Closed MattFisher closed 7 years ago
Hi Matt,
With a constantly increasing load due to a constant hatch rate, the server doesn't have time to steady-state and produce stable statistics.
This is the reason why Locust will reset the statistics after the hatching phase is completed. I'm not sure why stepped hatching would make any difference in this regard.
I would like to be able to set up a test run that will gradually increase load until the server hits its limits. At the moment, finding the maximum capacity of the server takes multiple sequential test runs with different numbers of locusts. Stepped hatching would allow a single test run to provide multiple loads in a single unattended test, sequentially, with time for the server to steady-state in-between. For reference, I'm using New Relic to monitor the results so I'm not focussed on extracting the statistics from Locust.

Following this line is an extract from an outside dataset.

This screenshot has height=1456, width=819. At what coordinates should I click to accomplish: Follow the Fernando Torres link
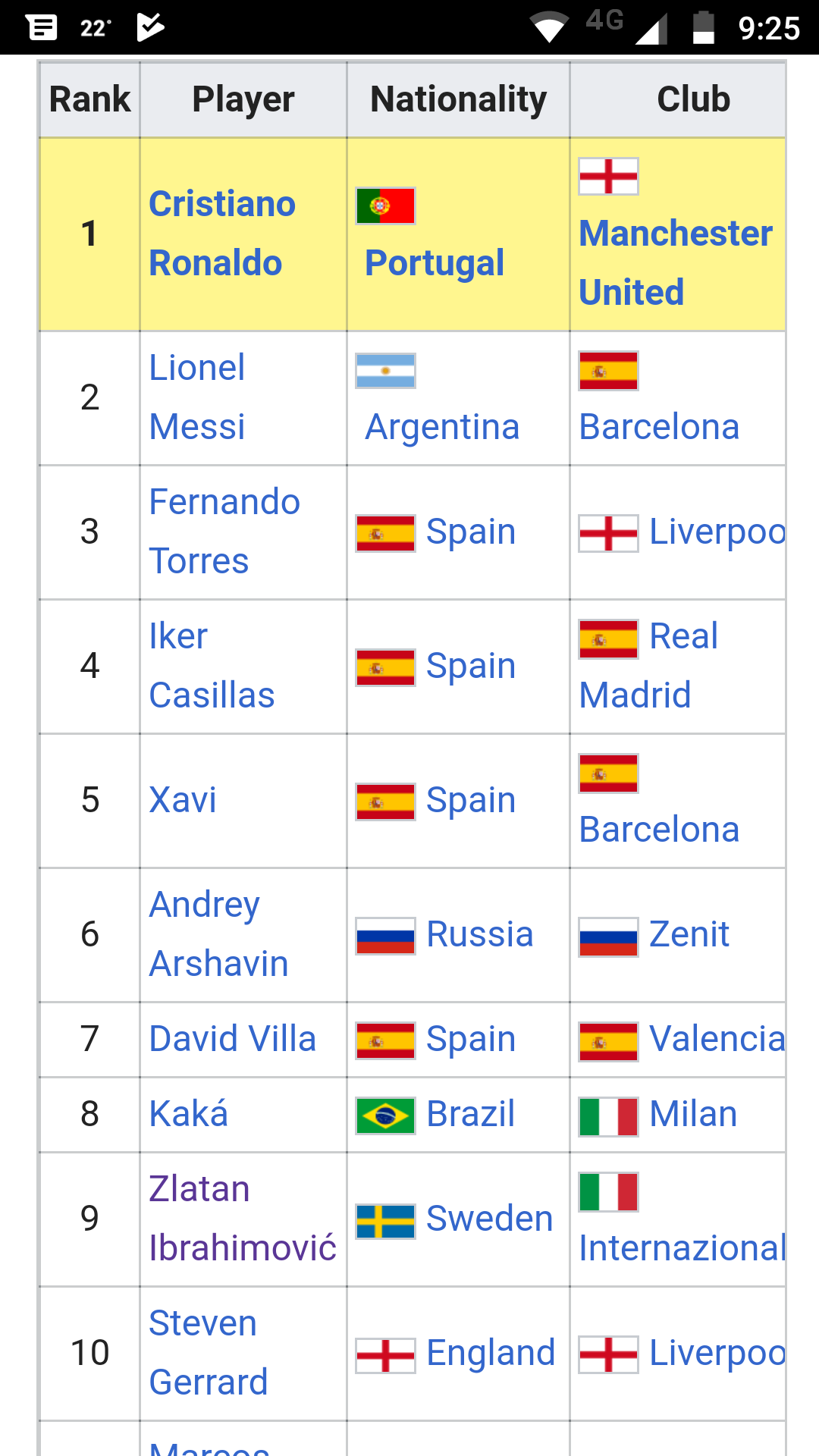pos(224,532)
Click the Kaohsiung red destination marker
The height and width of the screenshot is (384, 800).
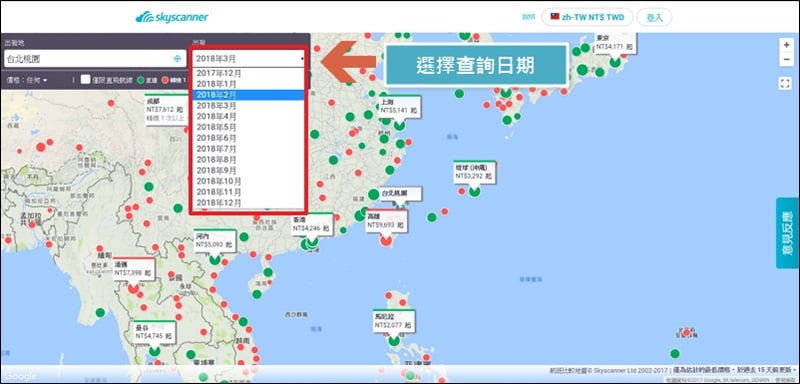(386, 240)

On 12 July 2014 23:59, Joakim Hamrén notifications@github.com wrote:
Hi Matt,
With a constantly increasing load due to a constant hatch rate, the server doesn't have time to steady-state and produce stable statistics.
This is the reason why Locust will reset the statistics after the hatching phase is completed. I'm not sure why stepped hatching would make any difference in this regard.
— Reply to this email directly or view it on GitHub https://github.com/locustio/locust/issues/168#issuecomment-48812180.
There was a 'ramping' plugin in locust some time ago (that was removed) that tried to do more or less what you described (if I understand correctly), by looking at the response times - that could be updated to current master. But if you'd rather use some other metrics (NewRelic metrics) that describe the load on your system, there's nothing to stop you writing a script that would:
a) call locust http api to add load b) wait a bit and then check the load (or whatever metric you're interested in) on your system c) goto a) - if the system can still handle more load
@justiniso Can this be re-opened?
I am also curious about how to provide a fractional hatch rate, so that fewer than 1 VU is hatched per second (often, much fewer, like maybe 5 new VUs spread out over 1 minute).
You can see, e.g. in bzt
, that concurrency divided by the ramp-up time is always interpreted as a hatch rate, and the math.ceil
means it cannot be less than 1.
I am interested if someone found answer or some workaround for this feature. It would be useful
Found out that hatch rate may be set to float value so to get one user per 10 sec hatch rate 0.1 can be set. Maybe it will be helpful for somebody
Hey guys i'm also very intrested by this feature request. This allows you to create more realistic tests Can we re-open it ?
With a constantly increasing load due to a constant hatch rate, the server doesn't have time to steady-state and produce stable statistics.
I would love to be able to specify a locust population that:
I think you would need two more parameters, in addition to hatch rate and number of locusts: population_step and time_between_steps.